# Records supplied start

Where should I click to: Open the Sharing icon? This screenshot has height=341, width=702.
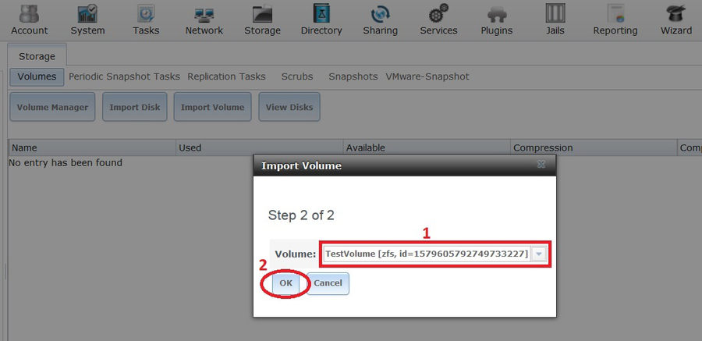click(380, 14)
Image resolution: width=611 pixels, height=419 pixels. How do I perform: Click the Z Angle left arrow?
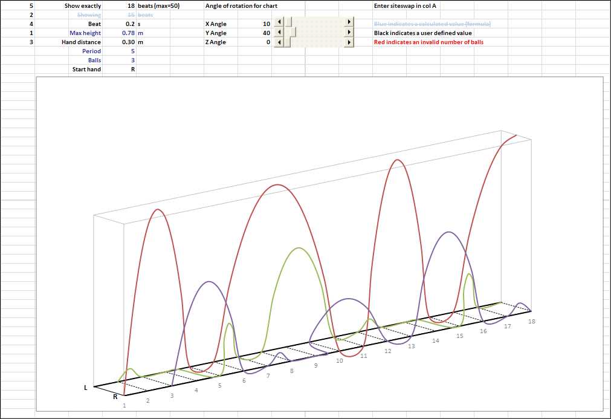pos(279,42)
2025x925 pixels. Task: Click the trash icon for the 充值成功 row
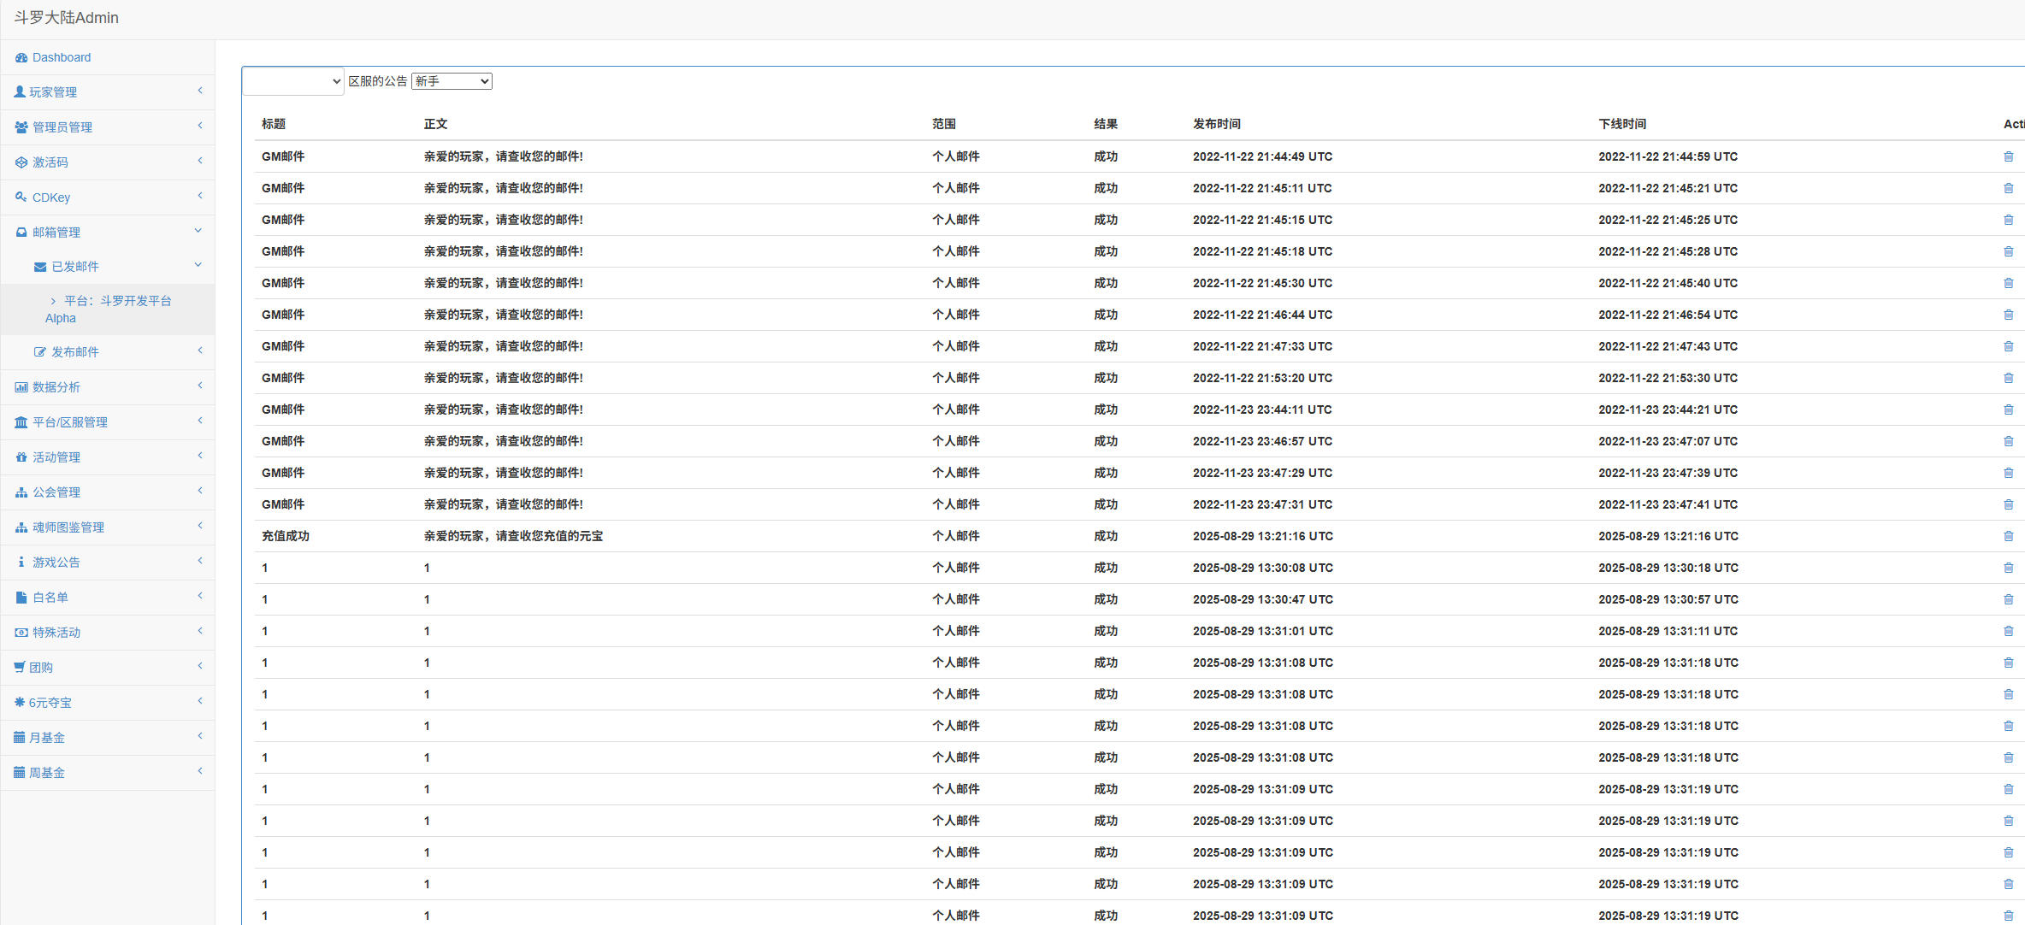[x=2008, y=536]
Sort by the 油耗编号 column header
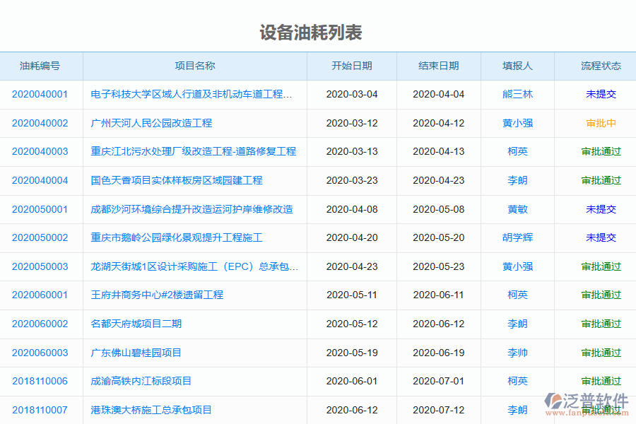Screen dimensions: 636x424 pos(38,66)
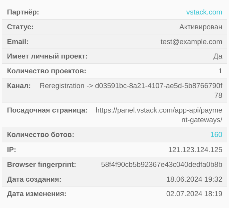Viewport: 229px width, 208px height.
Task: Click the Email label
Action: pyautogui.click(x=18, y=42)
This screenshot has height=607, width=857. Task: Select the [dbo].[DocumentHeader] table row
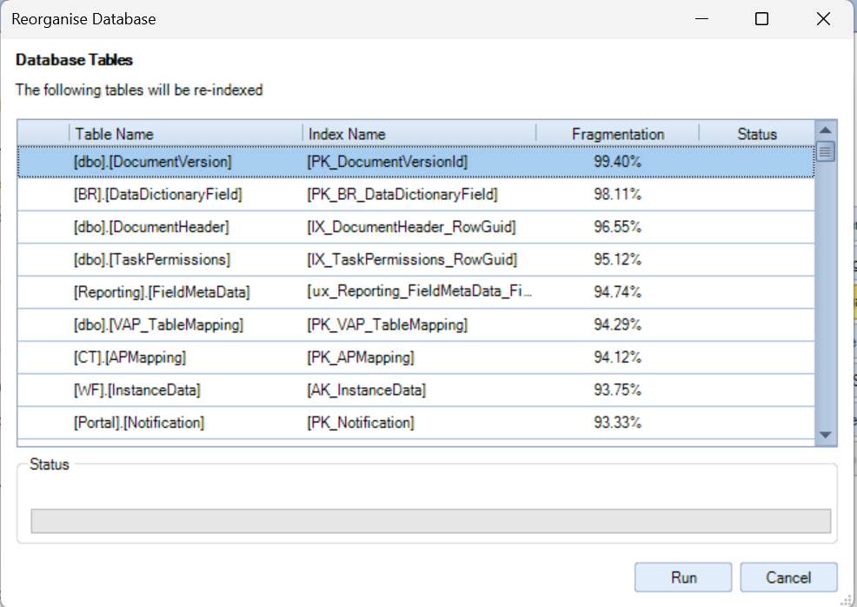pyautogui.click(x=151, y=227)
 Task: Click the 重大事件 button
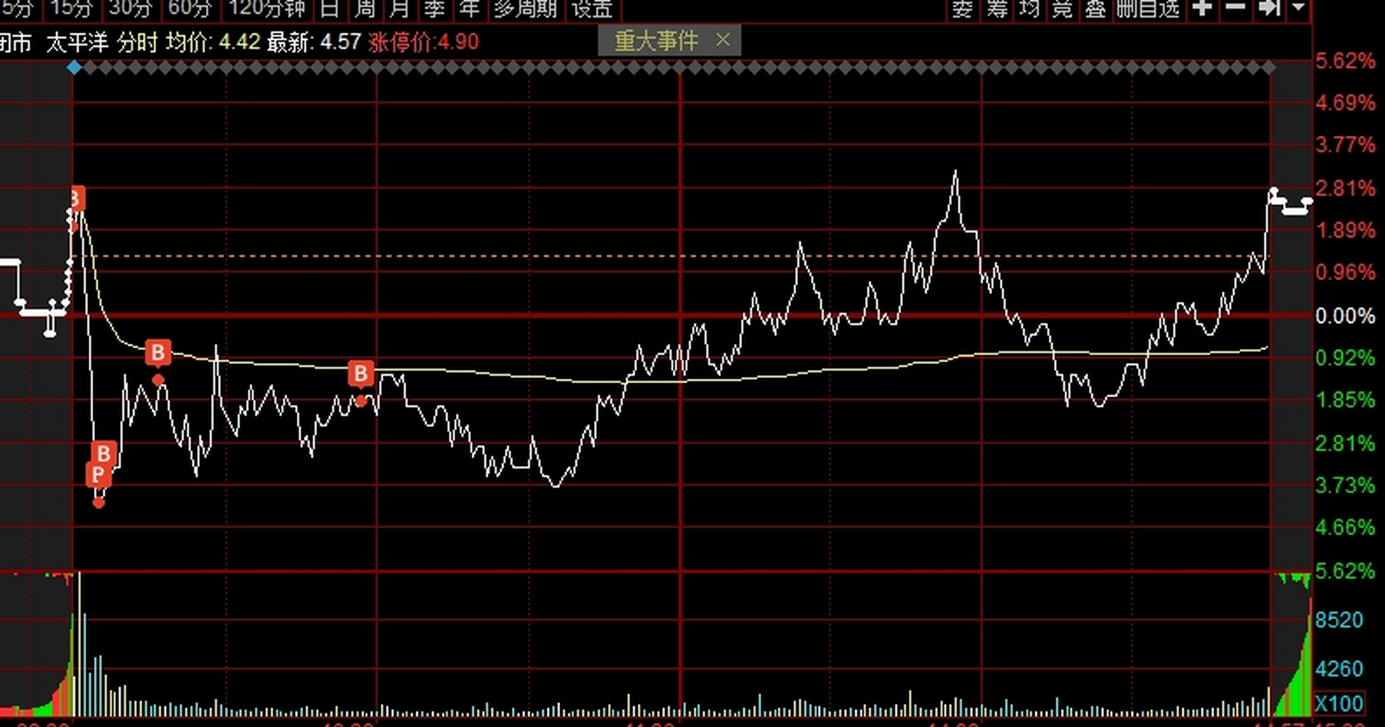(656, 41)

# Records supplied end

◆ Exercise directions ◆
Format the lines above as a Markdown table with two columns, Row and Line, giving each line its own numbered row and skipping blank lines. Leave the pictures out of the table.

◆ Output of the exercise ◆
| Row | Line |
|---|---|
| 1 | Where should I click to: Open the Sharing icon? This screenshot has height=341, width=702. |
| 2 | click(380, 14) |
| 3 | Image resolution: width=611 pixels, height=419 pixels. How do I perform: Click the Z Angle left arrow? |
| 4 | pos(279,42) |
| 5 | 2025x925 pixels. Task: Click the trash icon for the 充值成功 row |
| 6 | [x=2008, y=536] |
| 7 | Sort by the 油耗编号 column header |
| 8 | Screen dimensions: 636x424 pos(38,66) |
| 9 | Viewport: 229px width, 208px height. |
| 10 | Task: Click the Email label |
| 11 | Action: pyautogui.click(x=18, y=42) |
| 12 | This screenshot has height=607, width=857. Task: Select the [dbo].[DocumentHeader] table row |
| 13 | pyautogui.click(x=151, y=227) |
| 14 |  Task: Click the 重大事件 button |
| 15 | (656, 41) |